In [None]:
import json
import pandas as pd
import numpy as np
from sklearn.feature_extraction.text import TfidfVectorizer
from sklearn.model_selection import StratifiedKFold
from sklearn.metrics import f1_score, classification_report
from xgboost import XGBClassifier
from sklearn.multioutput import MultiOutputClassifier

In [None]:
# ---------- 1. Load JSONL ----------
path = "/Users/noeamar/Documents/HEC/Jocas-HEC/Data/LLM_labels.jsonl"

records = []
with open(path, "r", encoding="utf-8") as f:
    for line in f:
        if not line.strip():
            continue
        try:
            records.append(json.loads(line))
        except:
            continue

df = pd.DataFrame(records)
print("Shape initiale :", df.shape)

# ---------- 2. Garder seulement les lignes avec Label_All DICT ----------
VALID_LABELS = [
    "DIVERSITY",
    "REMUNERATION_BENEFITS",
    "PROFESSIONAL_OPPORTUNITIES",
    "CULTURE_VALUES",
    "LEADERSHIP",
    "WORK_LIFE_BALANCE",
]  # ne pas inclure CONFIDENCE !

def extract_labels(d):
    if isinstance(d, dict):
        if all(k in d for k in VALID_LABELS):
            return [d[k] for k in VALID_LABELS]
    return None

df["label_vector"] = df["Label_All"].apply(extract_labels)
df = df[df["label_vector"].notnull()].reset_index(drop=True)
print("Shape après filtre Label_All :", df.shape)
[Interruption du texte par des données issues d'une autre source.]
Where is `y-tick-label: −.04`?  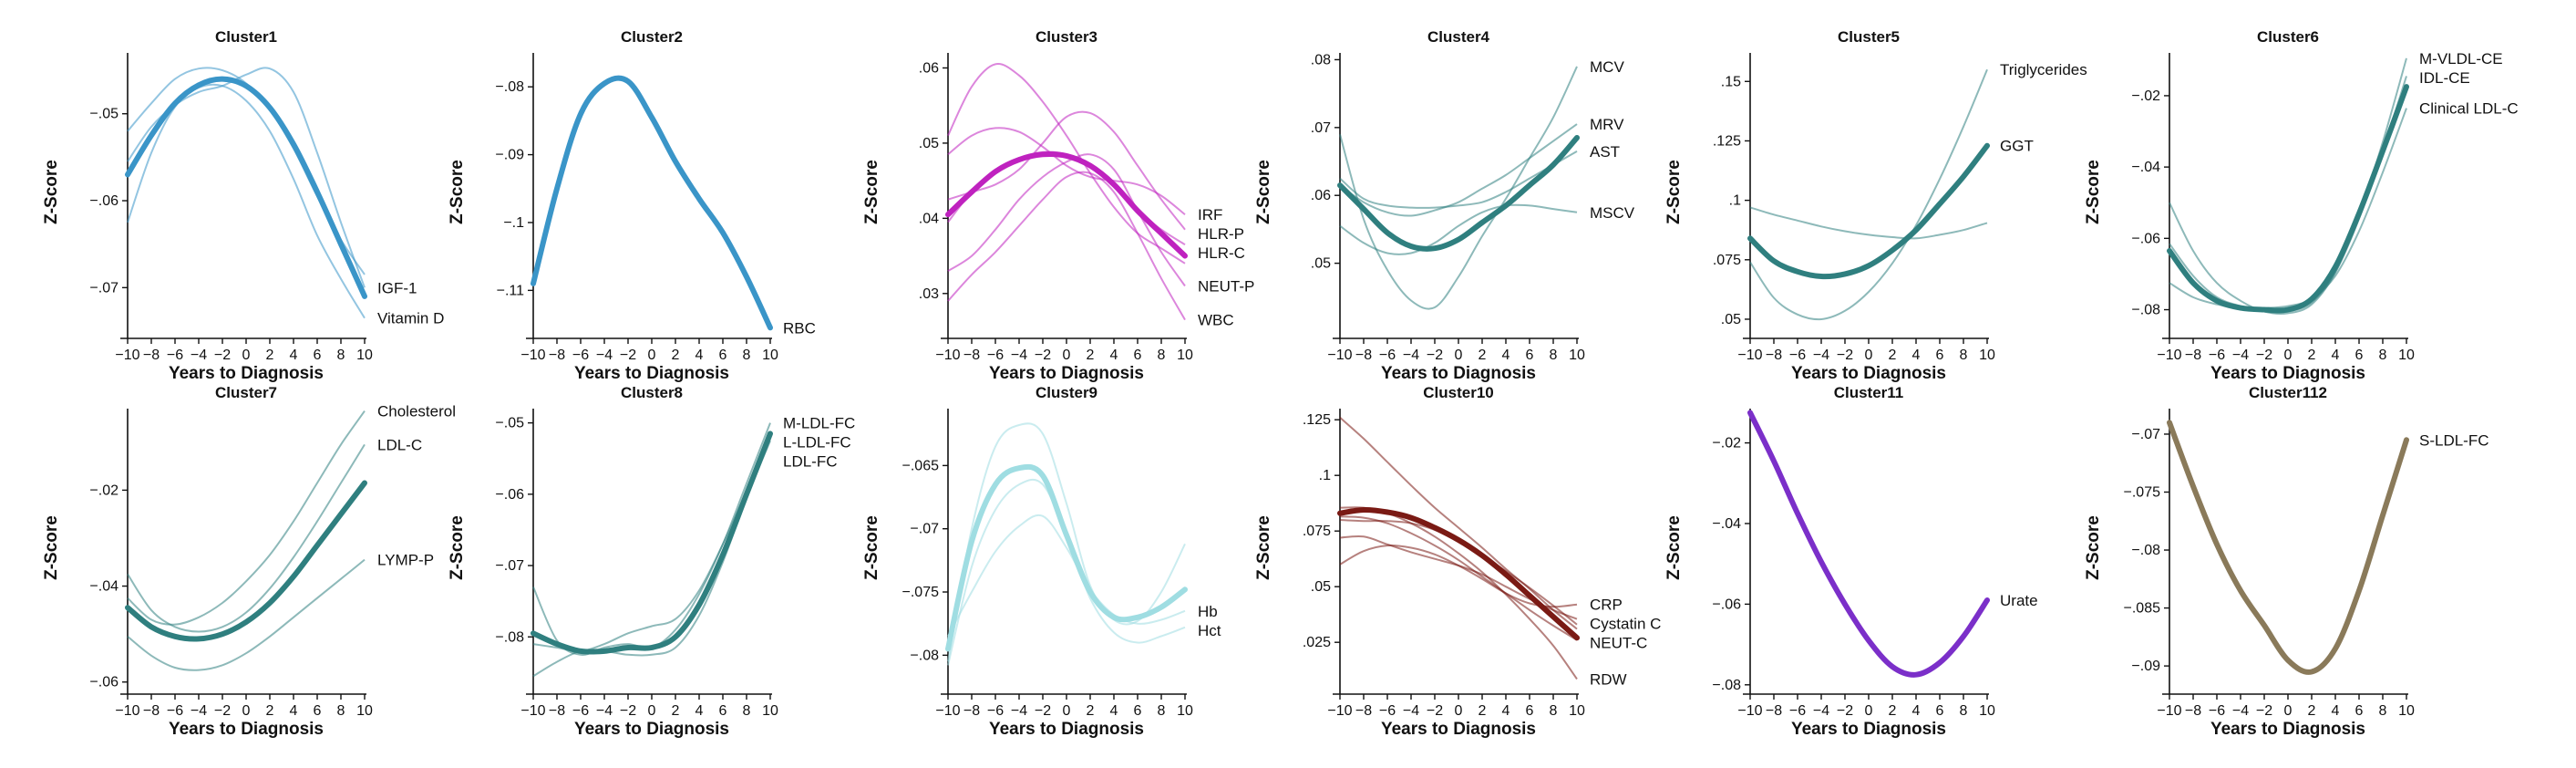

# ---------- 3. Y : numpy array ----------
y = np.vstack(df["label_vector"].values).astype(int)
print("Y shape :", y.shape)

# ---------- 4. Créer la colonne texte ----------
TEXT_COLS = [
    "job_title",
    "description_job",
    "description_profil",
    "description_entreprise",
    "description_full",
]
df["text"] = df[TEXT_COLS].fillna("").agg(" ".join, axis=1)
X_text = df["text"].values

# ---------- 5. TF-IDF ----------
vectorizer = TfidfVectorizer(
    max_features=8000,
    ngram_range=(1, 2),
)
X_vec = vectorizer.fit_transform(X_text)
print("X_vec shape :", X_vec.shape)

# ---------- 6. Cross-validation stratifiée multi-label ----------
strat_target = y.sum(axis=1)
strat_target = np.clip(strat_target, 0, 1)  # binaire

kf = StratifiedKFold(n_splits=5, shuffle=True, random_state=42)
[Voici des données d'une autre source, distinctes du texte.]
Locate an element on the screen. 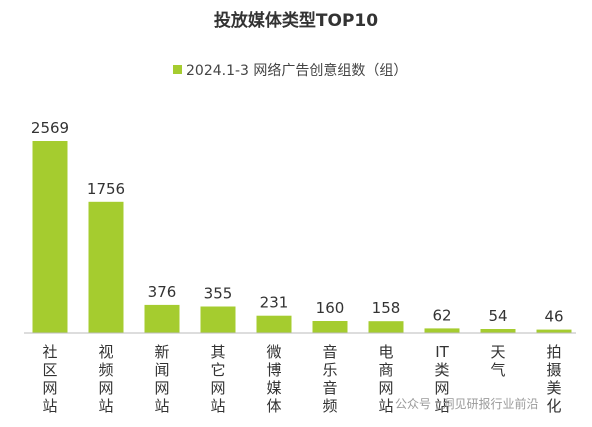 This screenshot has width=592, height=427. category-label-10: 拍摄美化 is located at coordinates (554, 379).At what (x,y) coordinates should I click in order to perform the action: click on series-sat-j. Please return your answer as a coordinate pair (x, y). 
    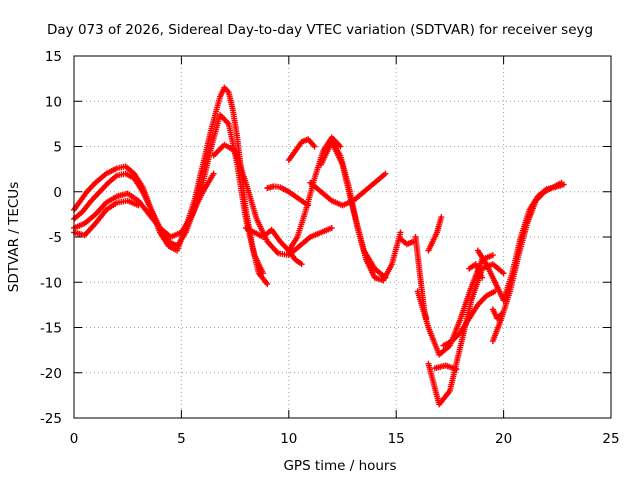
    Looking at the image, I should click on (348, 190).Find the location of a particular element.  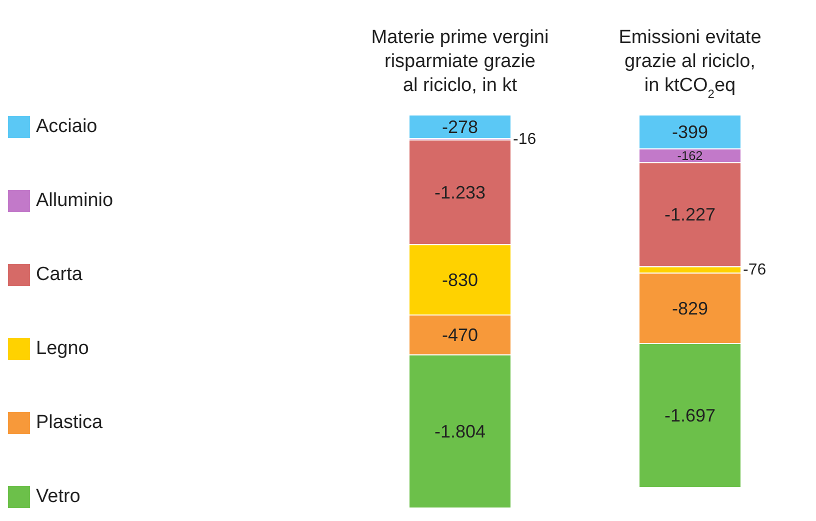

legend-label: Carta is located at coordinates (59, 275).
f1_micro_scores, f1_macro_scores = [], []
fold = 1

for train_idx, test_idx in kf.split(X_vec, strat_target):
    print(f"\n===== Fold {fold} =====")
    fold += 1

    X_train, X_test = X_vec[train_idx], X_vec[test_idx]
    y_train, y_test = y[train_idx], y[test_idx]

    model = MultiOutputClassifier(
        XGBClassifier(
            n_estimators=200,
            max_depth=6,
            learning_rate=0.05,
            subsample=0.8,
            colsample_bytree=0.8,
            eval_metric="logloss",
            tree_method="hist",
        )
    )

    model.fit(X_train, y_train)
    y_pred = model.predict(X_test)

    f1_micro = f1_score(y_test, y_pred, average="micro", zero_division=0)
    f1_macro = f1_score(y_test, y_pred, average="macro", zero_division=0)
    f1_micro_scores.append(f1_micro)
    f1_macro_scores.append(f1_macro)

    print(f"F1-micro: {f1_micro:.4f} | F1-macro: {f1_macro:.4f}")
    print("\nClassification report (fold courant) :")
    print(classification_report(
        y_test,
        y_pred,
        target_names=VALID_LABELS,
        zero_division=0
    ))

# ---------- 7. Résultats globaux ----------
print("\n===== Résumé 5-fold CV =====")
print(f"F1-micro moyen : {np.mean(f1_micro_scores):.4f}  ± {np.std(f1_micro_scores):.4f}")
print(f"F1-macro moyen : {np.mean(f1_macro_scores):.4f}  ± {np.std(f1_macro_scores):.4f}")